Valio deploying plant-based cartons beyond dairy

Finnish dairy maker Valio has confirmed that all of its milk, sour milk, cream and yoghurt cartons sold in Finland are now 100% plant-based.

Back in 2015, Valio said it became the first company in the world to start using plant-based cartons.

At the time, it aimed to make all the 250 million gable top milk, sour milk, cream and yoghurt cartons sold in Finland to be fully plant-based by the end of 2018.

The company said it has now achieved this aim with cartons currently being made from fully plant-based materials. Valio said that it now plans to expand the use of plant-based packaging in other products.

With the new plant-based cartons, CO2 emissions, compared to traditional materials, are reduced by 3,140 tonnes every year.

According to Valio’s Packaging Development Manager Tanja Virtanen-Leppä, this is enough to drive the trip from Helsinki to Kittilä, Lapland and back over 10,000 times.

The cartons’ cardboard and plastic parts are all made of plant-based materials. Cartons are made of wood-fibre cardboard.

The renewable plastic used to make the caps and to line the carton is made from plant ethanol, which is a side flow of the sugarcane industry.

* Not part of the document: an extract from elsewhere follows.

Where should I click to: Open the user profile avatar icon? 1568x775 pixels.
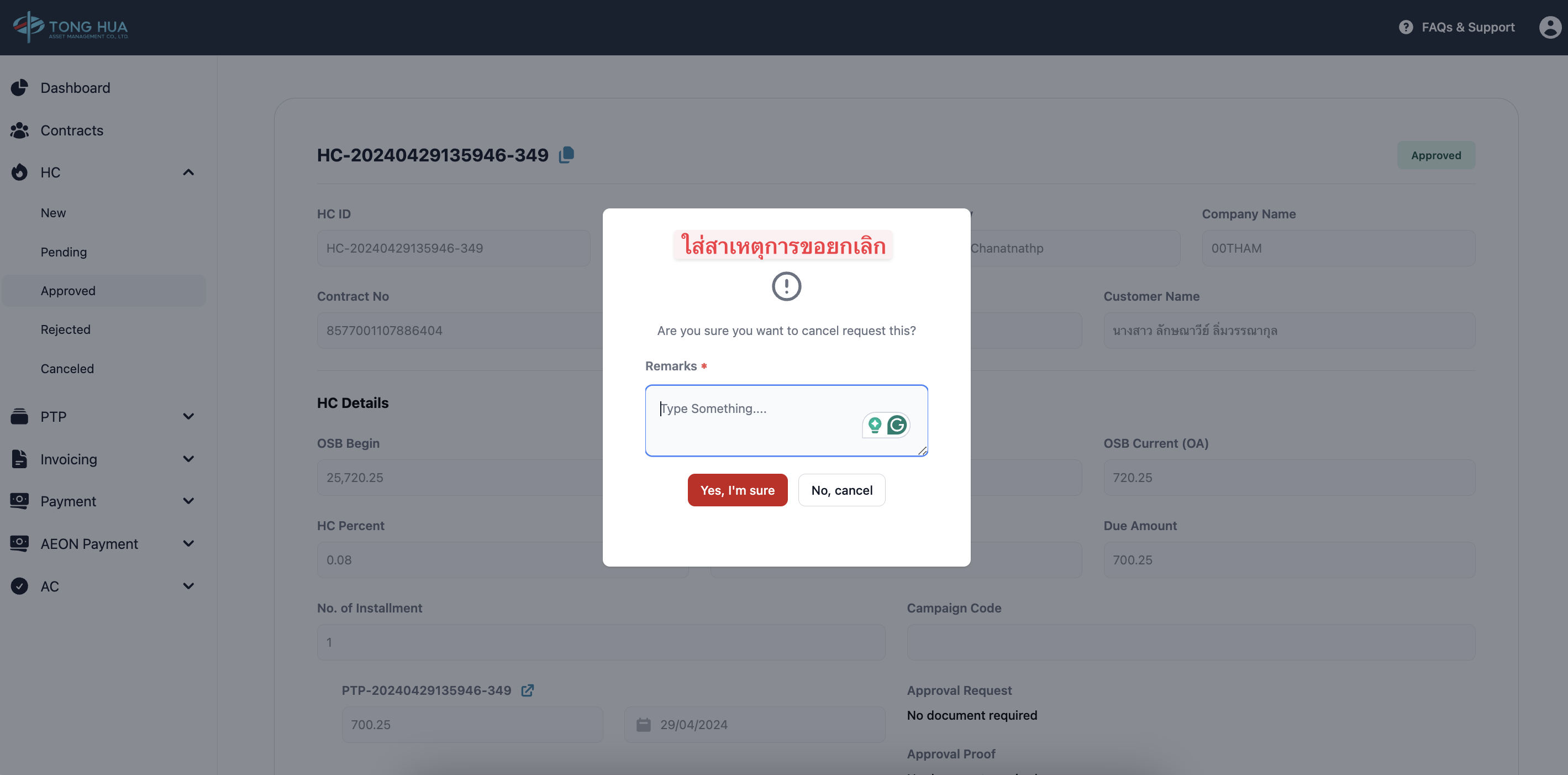tap(1550, 28)
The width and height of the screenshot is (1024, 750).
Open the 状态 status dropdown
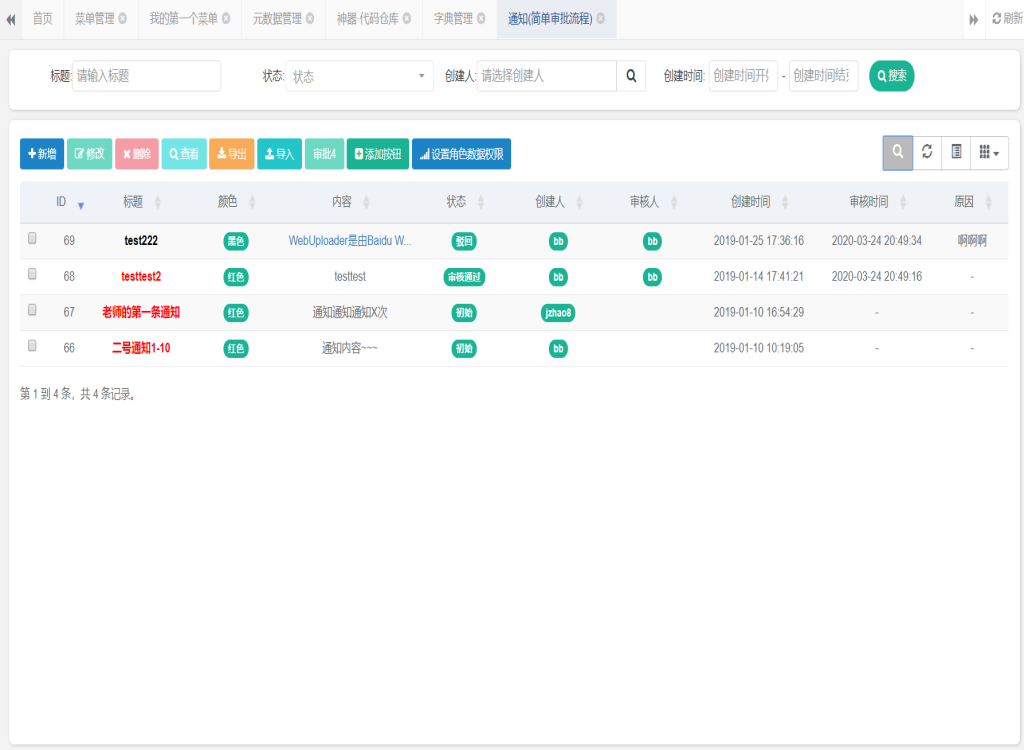point(360,76)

There needs to be a thin layer of plastic to make sure the liquid stays fresh in the carton.

Next, Valio intends to expand the use of plant-based packaging in other products.

“Development of the juice carton plastic layer has gone well, and we will be able to produce nearly 100% plant-based juice cartons as soon as this year,” said Virtanen-Leppä.

“Our goal is to be smart about reducing our total environmental effect: the right kinds of packages protect the products and prevent food waste, and plant-based packaging reduces the products’ carbon footprint.

“We are also increasing our use of recycled raw material, and encourage consumers to recycle our packaging correctly.”

In addition to Valio Finland, Valio Sweden has already changed its yoghurt cartons to plant-based packages.